The authority to effect the Reverse Stock Split was approved at a special shareholder meeting of the company, reflecting a thoughtful and unanimous consensus. Following meticulous deliberation, taking into account the prevailing market conditions, the Board of Directors endorsed the Reverse Stock Split at the ratio of 150-for-1. The company believes that preserving its listing on Nasdaq will position micromobility.com Inc. more advantageously, potentially drawing a wider spectrum of both institutional and individual investors.
Details of the Reverse Stock Split
The Reverse Stock Split, will affect all issued and outstanding shares of Common Stock. All outstanding options, restricted stock awards, warrants, convertible notes and other securities entitling their holders to purchase or otherwise receive shares of common stock will be adjusted as a result of the reverse stock split by decreasing the number of shares acquirable pursuant to the ratio of 150:1 and increasing the exercise or conversion price, as applicable, will be accordingly adjusted. The number of shares of common stock available to be awarded under the company’s equity incentive plans will also be proportionately adjusted.
Shareholders who hold their stocks through a brokerage, bank, or other nominee will have the treatment of fractions determined by their respective institutions. The Reverse Stock Split will not alter the number of authorized shares of common stock or the par value per share. Additionally, all shareholder rights and preferences will remain unchanged.
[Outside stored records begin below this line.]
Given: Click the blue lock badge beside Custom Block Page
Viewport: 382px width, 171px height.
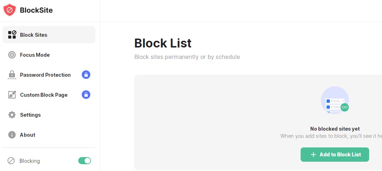Looking at the screenshot, I should (x=86, y=95).
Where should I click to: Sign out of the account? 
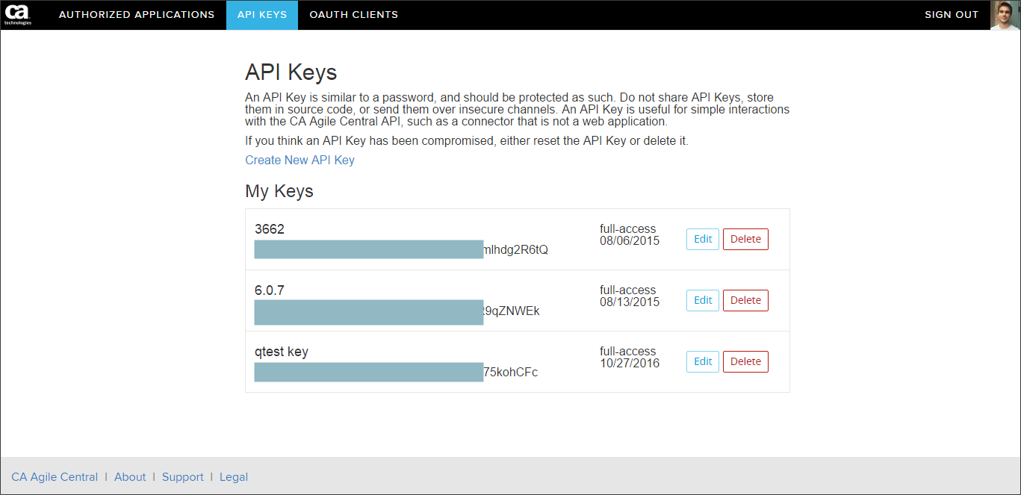(x=952, y=15)
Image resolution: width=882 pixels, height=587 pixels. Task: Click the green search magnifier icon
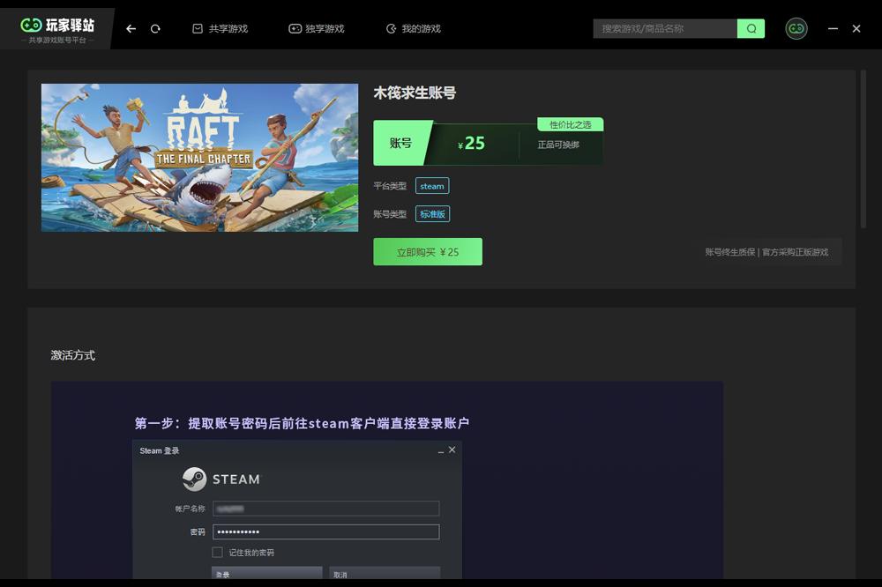(751, 28)
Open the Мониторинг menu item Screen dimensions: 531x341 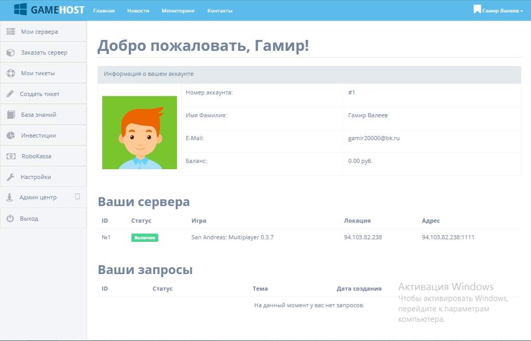point(178,10)
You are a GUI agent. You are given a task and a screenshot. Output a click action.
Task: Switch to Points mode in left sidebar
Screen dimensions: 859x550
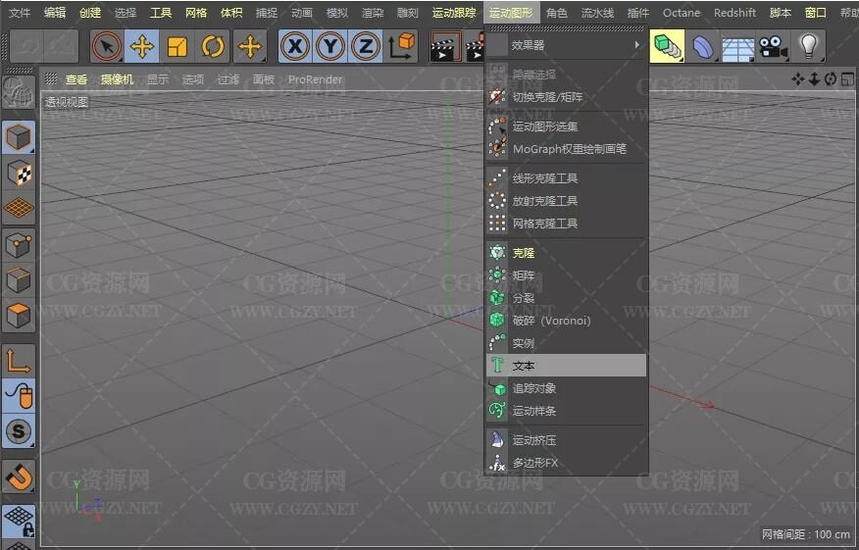pos(19,244)
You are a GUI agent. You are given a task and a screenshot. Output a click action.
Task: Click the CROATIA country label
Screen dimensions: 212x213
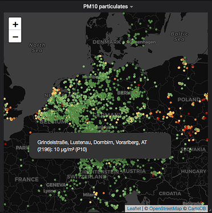pyautogui.click(x=170, y=194)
However, there will be proportionate adjustments to the exercise prices and the number of shares involved in the company’s outstanding equity awards and warrants.
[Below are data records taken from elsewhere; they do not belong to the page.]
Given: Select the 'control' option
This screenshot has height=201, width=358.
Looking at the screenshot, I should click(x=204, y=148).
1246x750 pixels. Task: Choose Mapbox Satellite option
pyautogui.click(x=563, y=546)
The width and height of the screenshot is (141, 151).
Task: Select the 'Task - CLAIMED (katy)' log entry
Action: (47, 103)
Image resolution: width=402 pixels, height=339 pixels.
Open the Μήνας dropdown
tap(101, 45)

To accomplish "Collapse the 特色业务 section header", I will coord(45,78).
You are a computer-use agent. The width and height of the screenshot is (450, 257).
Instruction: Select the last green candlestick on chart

Immediately after the reverse stock split, each stockholder’s percentage ownership interest in the company and proportional voting power will remain virtually unchanged, except for minor changes and adjustments that will result from rounding fractional shares into whole shares, as applicable. The rights and privileges of the holders of shares of common stock will be substantially unaffected by the reverse stock split.
The Company’s transfer agent, Continental Stock Transfer & Trust Company (“Continental”), will serve as exchange agent for the reverse stock split. Continental will be affecting all of the post-split shares in paperless, “book-entry” form. All book-entry or other electronic positions representing issued and outstanding shares of our common stock will be automatically adjusted.
For further details about the Reverse Stock Split, stakeholders may refer to the definitive proxy statement filed by micromobility.com Inc. with the United States Securities and Exchange Commission (the “SEC”) on August 18, 2023. This document is publicly accessible on the SEC’s website at www.sec.gov.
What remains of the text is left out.